Mechanically name join tables
Sometimes there are sensible names to give "join tables" - tables which form the basis for "many to many" relationships between data - but often there isn't. In those cases don't hesitate to just concatenate the names of the tables you are joining between.
Represent statuses as a log
It is very tempting to represent the status of something as a single column. You submit some paperwork and it has a status of submitted. Someone starts to look at it then it transitions to in_review. From there maybe its rejected or approved.
There are two problems with this
You might actually care about when it was approved, or by whom.
You might receive this information out-of-order.
Webhooks are a prime example of the 2nd situation.
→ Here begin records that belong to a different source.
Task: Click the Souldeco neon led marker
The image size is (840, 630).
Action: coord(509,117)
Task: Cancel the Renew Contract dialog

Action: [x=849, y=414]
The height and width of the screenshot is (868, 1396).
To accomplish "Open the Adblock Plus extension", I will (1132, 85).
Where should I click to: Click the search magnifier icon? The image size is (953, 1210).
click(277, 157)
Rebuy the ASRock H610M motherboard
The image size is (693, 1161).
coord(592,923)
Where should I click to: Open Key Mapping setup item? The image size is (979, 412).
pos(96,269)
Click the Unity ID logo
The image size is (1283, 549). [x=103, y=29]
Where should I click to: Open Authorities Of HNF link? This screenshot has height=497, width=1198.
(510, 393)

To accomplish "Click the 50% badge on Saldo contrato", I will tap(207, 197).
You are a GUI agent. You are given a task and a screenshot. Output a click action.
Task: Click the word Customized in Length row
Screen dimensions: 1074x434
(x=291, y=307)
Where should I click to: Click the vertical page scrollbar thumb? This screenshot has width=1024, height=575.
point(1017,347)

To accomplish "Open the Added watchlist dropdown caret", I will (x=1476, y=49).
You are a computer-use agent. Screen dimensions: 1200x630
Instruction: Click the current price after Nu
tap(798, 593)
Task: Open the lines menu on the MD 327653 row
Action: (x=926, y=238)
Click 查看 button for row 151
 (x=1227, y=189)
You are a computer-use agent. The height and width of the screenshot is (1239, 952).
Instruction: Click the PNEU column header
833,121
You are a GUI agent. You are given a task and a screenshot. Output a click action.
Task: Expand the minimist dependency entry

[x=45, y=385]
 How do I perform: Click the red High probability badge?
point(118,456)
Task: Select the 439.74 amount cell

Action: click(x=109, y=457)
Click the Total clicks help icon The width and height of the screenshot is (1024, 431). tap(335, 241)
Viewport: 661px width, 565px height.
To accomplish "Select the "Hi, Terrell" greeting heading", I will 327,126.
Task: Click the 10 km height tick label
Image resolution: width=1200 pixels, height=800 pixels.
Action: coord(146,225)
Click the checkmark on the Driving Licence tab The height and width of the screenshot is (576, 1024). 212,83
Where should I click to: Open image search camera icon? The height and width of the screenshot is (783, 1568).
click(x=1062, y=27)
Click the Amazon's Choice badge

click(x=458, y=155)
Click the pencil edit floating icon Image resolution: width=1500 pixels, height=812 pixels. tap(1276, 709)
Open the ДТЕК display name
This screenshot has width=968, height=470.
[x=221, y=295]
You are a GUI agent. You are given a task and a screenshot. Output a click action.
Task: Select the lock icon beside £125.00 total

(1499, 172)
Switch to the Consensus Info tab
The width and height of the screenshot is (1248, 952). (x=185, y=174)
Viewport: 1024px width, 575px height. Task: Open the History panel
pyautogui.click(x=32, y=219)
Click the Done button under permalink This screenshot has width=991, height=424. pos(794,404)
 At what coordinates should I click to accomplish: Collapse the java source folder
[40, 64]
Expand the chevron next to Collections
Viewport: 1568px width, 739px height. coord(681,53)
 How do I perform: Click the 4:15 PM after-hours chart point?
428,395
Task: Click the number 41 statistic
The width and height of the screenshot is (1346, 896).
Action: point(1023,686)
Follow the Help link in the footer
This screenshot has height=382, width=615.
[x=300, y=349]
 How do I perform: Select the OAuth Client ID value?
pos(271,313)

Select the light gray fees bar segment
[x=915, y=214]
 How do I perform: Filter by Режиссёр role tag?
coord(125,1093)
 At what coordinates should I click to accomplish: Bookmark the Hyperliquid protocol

There's no way in the laws of physics to be sure you'll get events in exactly the right order.
To handle this you should have a table where each row represents the status of the thing at a given point in time. Instead of overloading created_at or updated_at for this, have an explicit valid_at which says when that information is valid for.
Just having an index on valid_at can work for a while, but eventually your queries will get too slow. There are a lot of ways to handle this, but the one we've found that works the best is to have an explicit latest column with a cheeky unique index and trigger to make sure that only the row with the newest valid_at is the latest one.
Mark special rows with a system_id
It's not uncommon to end up with "special rows." By this I mean rows in a table that the rest of your system will rely on the presence of to build up behavior.
All rows in an enum table are like this, but you will also end up with rows in tables of otherwise normal "generated during the course of normal use" rows. For these, give them a special system_id.
Use views sparingly
Views are amazing and terrible.
They are amazing in their ability to wrap up a relatively complex or error-prone query into something that looks basically like a table.
They are terrible in that removing obsolete columns requires a drop and recreation, which can become a nightmare when you build views on views. The query planner also seems to have trouble seeing through them in general.
So do use views, but only as many as you need and be very wary of building views on views
JSON Queries
You might have heard that Postgres "supports JSON." This is true, but I had mostly heard it in the context of storing and querying JSON. If you want a table with some blob of info slap a jsonb column on one your tables.
That is neat, but I've gotten way more mileage out of using JSON as the result of a query. This has definite downsides like losing type information, needing to realize your results all at once, and the overhead of writing into json.
But the giant upside is that you can get all the information you want from the database in one trip, no cartesian product nightmares or N+1 problems in sight.